**Brano:**
Noosa è forse la località più famosa della cosiddetta Sunshine Coast, e mai nome fu più azzeccato: risalirla significa letteralmente andare incontro ai Tropici, con il sole che raramente ti abbandona e l’oceano che riflette di un incredibile blu. Ti regala un connubio perfetto di natura e pace: il Noosa National Park è accessibile dalla spiaggia principale, e da lì immensi sentieri in cui perdersi e – se fortunati come noi – avvistare koala sonnecchianti su alberi di eucalipto. Durante il mio soggiorno in Australia perdermi nei loop dei National Parks era il mio sport olimpico – della mia passione per la natura australiana ve ne ho già parlato qui – ma Noosa riservò una delle sorprese più belle: all’interno di questo parco, infatti, il Dolphin Point Lookout. Il punto panoramico è in posizione strategica per ammirare i delfini saltare e migrare e giocar..aspetta ma guarda quanto è grande quel delfino! E n o r m e! Sembra una..UNA BALENA?
A Noosa si, ci accolsero le balene e capite bene quanto ci rapì quel posto.

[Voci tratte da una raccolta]

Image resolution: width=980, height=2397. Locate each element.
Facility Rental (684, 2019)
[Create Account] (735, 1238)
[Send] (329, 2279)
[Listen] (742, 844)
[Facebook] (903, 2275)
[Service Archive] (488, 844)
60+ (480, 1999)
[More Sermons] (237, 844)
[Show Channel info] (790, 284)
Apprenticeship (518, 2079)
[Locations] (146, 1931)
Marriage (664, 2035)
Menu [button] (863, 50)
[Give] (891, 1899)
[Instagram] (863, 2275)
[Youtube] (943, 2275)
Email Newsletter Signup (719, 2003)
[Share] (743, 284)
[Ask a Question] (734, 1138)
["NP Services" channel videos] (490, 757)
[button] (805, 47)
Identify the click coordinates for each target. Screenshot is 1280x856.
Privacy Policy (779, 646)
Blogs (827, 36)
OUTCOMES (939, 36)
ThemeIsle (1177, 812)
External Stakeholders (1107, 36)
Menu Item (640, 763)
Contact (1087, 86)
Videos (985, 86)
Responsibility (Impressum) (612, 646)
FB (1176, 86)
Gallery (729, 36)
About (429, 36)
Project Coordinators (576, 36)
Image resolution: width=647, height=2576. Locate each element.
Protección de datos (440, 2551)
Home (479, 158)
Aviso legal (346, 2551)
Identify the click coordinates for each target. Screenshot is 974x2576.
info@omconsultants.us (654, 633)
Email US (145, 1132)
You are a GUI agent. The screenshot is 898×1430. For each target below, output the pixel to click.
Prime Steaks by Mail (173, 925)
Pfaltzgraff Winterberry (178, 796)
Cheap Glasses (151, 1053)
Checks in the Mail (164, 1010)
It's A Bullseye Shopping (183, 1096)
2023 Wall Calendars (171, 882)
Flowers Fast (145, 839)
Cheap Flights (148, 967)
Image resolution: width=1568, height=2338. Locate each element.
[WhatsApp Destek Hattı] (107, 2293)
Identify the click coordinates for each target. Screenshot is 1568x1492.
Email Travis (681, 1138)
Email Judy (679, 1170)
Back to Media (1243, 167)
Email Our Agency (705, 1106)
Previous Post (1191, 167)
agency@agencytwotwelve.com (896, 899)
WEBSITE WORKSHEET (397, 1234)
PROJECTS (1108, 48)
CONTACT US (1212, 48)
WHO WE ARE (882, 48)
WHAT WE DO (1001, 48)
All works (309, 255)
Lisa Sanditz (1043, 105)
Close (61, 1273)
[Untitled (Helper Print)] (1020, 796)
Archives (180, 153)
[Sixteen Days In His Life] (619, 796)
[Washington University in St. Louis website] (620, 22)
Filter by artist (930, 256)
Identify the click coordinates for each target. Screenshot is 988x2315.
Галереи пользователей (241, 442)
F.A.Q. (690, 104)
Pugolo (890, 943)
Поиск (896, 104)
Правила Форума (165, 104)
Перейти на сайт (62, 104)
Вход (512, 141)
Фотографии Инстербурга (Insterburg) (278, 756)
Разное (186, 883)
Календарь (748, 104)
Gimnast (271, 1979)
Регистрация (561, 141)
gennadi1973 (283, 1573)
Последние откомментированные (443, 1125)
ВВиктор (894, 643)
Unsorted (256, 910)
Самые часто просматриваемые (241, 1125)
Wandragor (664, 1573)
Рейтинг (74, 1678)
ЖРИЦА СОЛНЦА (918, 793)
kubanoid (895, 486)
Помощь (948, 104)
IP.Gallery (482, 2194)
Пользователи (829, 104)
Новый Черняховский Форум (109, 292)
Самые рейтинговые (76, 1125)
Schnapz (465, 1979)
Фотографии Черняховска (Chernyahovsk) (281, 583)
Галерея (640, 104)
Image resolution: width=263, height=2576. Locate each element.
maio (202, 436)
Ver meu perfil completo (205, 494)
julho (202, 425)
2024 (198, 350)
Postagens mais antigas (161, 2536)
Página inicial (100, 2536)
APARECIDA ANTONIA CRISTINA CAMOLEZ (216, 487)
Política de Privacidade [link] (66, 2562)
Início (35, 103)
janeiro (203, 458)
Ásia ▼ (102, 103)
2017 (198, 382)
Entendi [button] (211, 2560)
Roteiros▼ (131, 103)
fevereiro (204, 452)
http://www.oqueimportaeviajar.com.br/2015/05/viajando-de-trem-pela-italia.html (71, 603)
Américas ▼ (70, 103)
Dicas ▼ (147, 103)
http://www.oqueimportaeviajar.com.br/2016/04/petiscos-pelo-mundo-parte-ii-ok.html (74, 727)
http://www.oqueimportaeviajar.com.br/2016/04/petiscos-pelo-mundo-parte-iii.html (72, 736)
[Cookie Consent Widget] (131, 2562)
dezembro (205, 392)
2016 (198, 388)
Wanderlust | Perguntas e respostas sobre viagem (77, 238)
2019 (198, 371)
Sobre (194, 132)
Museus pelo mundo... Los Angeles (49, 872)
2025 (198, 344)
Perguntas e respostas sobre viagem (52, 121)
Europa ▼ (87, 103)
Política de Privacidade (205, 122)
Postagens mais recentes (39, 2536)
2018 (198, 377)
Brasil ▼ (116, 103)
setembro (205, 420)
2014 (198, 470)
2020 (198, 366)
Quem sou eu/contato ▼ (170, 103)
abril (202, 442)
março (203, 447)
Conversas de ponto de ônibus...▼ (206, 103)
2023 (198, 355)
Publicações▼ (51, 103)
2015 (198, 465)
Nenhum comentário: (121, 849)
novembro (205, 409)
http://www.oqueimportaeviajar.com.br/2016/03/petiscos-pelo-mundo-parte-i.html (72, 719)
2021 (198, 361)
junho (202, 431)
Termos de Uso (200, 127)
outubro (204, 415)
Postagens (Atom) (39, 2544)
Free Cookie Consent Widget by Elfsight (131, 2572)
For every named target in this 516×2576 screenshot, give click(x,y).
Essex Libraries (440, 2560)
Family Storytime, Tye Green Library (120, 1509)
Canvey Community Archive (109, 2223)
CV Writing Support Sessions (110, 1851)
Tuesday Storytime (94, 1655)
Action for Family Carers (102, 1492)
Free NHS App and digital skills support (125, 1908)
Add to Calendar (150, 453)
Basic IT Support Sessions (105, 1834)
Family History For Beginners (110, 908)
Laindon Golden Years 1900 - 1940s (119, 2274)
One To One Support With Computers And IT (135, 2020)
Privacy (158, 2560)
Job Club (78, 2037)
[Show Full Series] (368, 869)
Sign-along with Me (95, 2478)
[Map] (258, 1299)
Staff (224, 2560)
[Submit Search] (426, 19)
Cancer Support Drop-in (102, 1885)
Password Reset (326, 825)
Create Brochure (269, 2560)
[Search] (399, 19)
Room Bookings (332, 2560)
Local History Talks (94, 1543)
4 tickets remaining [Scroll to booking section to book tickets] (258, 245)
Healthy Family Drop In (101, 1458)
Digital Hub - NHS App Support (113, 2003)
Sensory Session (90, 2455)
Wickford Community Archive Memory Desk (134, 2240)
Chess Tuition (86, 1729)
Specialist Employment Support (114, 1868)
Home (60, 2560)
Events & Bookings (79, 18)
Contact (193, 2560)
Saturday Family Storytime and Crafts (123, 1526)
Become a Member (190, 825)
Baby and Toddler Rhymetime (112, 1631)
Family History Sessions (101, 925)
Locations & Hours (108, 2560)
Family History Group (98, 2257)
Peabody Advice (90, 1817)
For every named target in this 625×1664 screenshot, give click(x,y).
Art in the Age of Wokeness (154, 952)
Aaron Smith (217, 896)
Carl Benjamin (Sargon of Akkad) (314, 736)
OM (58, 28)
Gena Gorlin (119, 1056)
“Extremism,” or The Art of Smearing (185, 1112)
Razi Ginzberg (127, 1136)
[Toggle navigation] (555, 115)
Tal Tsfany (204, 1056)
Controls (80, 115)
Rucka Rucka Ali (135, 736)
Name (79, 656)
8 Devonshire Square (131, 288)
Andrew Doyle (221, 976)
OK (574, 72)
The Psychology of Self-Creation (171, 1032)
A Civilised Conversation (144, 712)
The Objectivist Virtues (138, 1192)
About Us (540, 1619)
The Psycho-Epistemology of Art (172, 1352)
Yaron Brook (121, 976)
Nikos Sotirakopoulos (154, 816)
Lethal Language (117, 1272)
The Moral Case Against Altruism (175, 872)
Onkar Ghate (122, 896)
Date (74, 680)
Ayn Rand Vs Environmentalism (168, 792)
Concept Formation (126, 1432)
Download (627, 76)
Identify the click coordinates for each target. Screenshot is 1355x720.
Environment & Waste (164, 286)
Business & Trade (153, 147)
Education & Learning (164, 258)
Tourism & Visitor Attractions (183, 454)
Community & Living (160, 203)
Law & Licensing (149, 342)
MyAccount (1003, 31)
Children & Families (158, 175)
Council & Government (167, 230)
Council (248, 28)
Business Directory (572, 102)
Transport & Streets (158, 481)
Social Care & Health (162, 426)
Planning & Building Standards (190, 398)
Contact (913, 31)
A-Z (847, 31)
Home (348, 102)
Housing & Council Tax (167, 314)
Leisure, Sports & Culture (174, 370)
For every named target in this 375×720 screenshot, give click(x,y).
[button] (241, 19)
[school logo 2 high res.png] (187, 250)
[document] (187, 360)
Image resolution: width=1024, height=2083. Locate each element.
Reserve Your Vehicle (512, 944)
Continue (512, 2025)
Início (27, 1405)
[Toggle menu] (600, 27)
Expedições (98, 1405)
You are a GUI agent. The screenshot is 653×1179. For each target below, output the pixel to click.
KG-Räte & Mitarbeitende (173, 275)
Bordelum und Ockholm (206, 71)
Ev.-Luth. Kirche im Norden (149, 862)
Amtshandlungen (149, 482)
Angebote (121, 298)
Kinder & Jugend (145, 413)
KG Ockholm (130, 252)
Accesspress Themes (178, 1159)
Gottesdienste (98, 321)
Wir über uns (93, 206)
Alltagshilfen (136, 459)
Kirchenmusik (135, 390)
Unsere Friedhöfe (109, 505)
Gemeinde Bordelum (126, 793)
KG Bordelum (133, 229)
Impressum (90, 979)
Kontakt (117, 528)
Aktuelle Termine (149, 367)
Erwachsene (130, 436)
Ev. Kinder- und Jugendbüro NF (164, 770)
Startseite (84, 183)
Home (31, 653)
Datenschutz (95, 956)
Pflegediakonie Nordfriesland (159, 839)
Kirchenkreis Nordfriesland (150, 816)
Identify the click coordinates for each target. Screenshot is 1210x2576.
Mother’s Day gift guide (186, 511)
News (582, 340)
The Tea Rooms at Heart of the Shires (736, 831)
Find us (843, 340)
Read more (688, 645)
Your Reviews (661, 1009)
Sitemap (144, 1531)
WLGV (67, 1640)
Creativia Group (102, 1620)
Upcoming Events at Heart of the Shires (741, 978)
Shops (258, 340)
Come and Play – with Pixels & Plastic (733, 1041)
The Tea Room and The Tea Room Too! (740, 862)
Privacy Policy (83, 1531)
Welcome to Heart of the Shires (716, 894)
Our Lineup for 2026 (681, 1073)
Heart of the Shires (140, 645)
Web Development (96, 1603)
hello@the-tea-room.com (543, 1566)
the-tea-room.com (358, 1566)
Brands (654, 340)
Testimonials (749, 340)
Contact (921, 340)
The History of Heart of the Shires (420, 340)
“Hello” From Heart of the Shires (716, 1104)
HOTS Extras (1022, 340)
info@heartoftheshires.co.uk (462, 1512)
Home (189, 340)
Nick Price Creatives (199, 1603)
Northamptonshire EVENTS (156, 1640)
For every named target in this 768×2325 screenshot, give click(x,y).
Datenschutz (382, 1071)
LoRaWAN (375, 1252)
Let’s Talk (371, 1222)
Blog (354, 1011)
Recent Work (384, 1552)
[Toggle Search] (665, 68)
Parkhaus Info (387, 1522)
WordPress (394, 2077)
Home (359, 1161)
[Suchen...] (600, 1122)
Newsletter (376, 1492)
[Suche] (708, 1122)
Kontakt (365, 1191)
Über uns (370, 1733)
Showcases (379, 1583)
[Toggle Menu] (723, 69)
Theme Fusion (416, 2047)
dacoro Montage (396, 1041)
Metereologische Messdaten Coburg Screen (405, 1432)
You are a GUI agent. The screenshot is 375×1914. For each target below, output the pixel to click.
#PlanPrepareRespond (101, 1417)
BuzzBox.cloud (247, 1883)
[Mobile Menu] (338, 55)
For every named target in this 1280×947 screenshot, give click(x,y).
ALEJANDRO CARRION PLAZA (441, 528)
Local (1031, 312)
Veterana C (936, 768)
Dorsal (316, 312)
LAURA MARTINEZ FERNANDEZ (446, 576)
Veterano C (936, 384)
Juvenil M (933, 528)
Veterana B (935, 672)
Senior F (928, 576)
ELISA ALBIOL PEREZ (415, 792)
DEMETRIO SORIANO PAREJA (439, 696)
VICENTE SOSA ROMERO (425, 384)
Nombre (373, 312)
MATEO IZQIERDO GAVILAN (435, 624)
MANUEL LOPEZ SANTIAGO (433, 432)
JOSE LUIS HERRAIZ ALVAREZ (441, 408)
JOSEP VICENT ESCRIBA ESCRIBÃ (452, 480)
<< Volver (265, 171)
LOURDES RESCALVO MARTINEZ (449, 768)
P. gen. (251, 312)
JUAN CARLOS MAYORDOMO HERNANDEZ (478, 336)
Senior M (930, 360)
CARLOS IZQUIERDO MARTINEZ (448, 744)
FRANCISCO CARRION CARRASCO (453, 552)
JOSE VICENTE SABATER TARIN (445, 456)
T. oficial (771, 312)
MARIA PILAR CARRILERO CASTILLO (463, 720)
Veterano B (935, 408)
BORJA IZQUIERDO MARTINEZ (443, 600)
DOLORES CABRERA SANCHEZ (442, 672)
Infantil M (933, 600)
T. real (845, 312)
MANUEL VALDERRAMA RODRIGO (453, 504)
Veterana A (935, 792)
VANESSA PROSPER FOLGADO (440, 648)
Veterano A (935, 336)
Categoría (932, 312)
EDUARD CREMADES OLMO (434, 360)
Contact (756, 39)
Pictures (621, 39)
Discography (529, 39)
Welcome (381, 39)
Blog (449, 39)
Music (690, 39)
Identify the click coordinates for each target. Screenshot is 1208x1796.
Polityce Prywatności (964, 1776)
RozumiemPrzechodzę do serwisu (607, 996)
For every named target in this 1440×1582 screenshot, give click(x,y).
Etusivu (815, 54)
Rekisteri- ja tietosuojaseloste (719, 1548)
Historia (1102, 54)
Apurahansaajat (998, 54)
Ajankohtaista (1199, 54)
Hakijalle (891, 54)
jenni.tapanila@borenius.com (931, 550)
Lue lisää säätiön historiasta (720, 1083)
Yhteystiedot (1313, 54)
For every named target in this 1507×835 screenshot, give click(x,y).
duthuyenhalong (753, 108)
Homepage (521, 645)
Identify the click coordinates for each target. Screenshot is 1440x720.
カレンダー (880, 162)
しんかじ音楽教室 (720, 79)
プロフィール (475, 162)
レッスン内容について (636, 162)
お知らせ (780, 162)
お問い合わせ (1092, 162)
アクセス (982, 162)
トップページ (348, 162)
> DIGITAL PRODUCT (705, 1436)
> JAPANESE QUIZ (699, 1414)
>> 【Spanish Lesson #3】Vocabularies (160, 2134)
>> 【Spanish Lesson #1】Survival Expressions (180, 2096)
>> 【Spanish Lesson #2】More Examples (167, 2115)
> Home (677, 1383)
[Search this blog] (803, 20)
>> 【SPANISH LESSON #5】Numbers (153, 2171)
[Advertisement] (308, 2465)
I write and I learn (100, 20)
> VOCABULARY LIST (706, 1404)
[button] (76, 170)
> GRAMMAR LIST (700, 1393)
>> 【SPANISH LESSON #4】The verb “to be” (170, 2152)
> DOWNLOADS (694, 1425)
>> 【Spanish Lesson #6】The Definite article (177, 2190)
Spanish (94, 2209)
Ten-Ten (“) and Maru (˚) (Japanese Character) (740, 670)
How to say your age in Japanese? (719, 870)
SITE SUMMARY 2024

**Compito A:**
Secondo il brano su Noosa, da dove si accede al Noosa National Park?
**Compito B:**
Prosegui il brano su Noosa a partire dalla sua ultima frase.
Le voci non hanno alcun legame con il brano.

**Risposta A:**
Dalla spiaggia principale.

**Risposta B:**
Noosa Main Beach

Pertanto si dai fermiamoci a Noosa qualche giorno in più. D’altra parte l’ostello di questa notte è stato comodo, accogliente. Fanno delle attività dopo sera e conoscere della gente nuova è sempre stimolante, divertente! Poi la struttura è bella, abbiamo lasciato anche la macchina nel parcheggio coperto dell’ostello, siamo al sicuro. Chi vuoi che tocchi la macchina? Ci si potrebbe anche dormire, in macchina! Chi mai ti verrebbe a dire qualcosa se dormissi in macchina, in un ostello, nell’ostello che a dir la verità hai anche pagato la notte precedente. Per la seconda notte sarebbero da pagare sette euro, potremmo risparmiarli! S e t t e e u r o. Ma noi mangiavamo riso e tonno da una settimana, ricordate?

Ebbene, per risparmiare sette euro tondi, decidemmo che avremmo dormito abusivamente in una macchina, in un parcheggio privato, senza l’auto. Fucking the system ci dava quell’aria da bulle, eravamo dei geni porca miseria, perchè gli altri come gli idioti continuavano a pagare l’ostello mentre potevi semplicemente dormire nella macchina?
Probabilmente per quello che sarebbe successo più tardi, quella notte.

L’uomo minaccioso infatti iniziò a bussare contro i vetri dell’auto urlando all’impazzata police, police! Get out! – non la situazione migliore in cui si possano trovare quattro ragazze, sole, straniere (e profondamente addormentate, data l’ora). Farfugliando un inglese addormentato e dopo minuti intensi che sembrarono ore, finalmente il patteggiamento: passaporti alla mano, domani mattina, in reception e facciamo rapporto alla polizia.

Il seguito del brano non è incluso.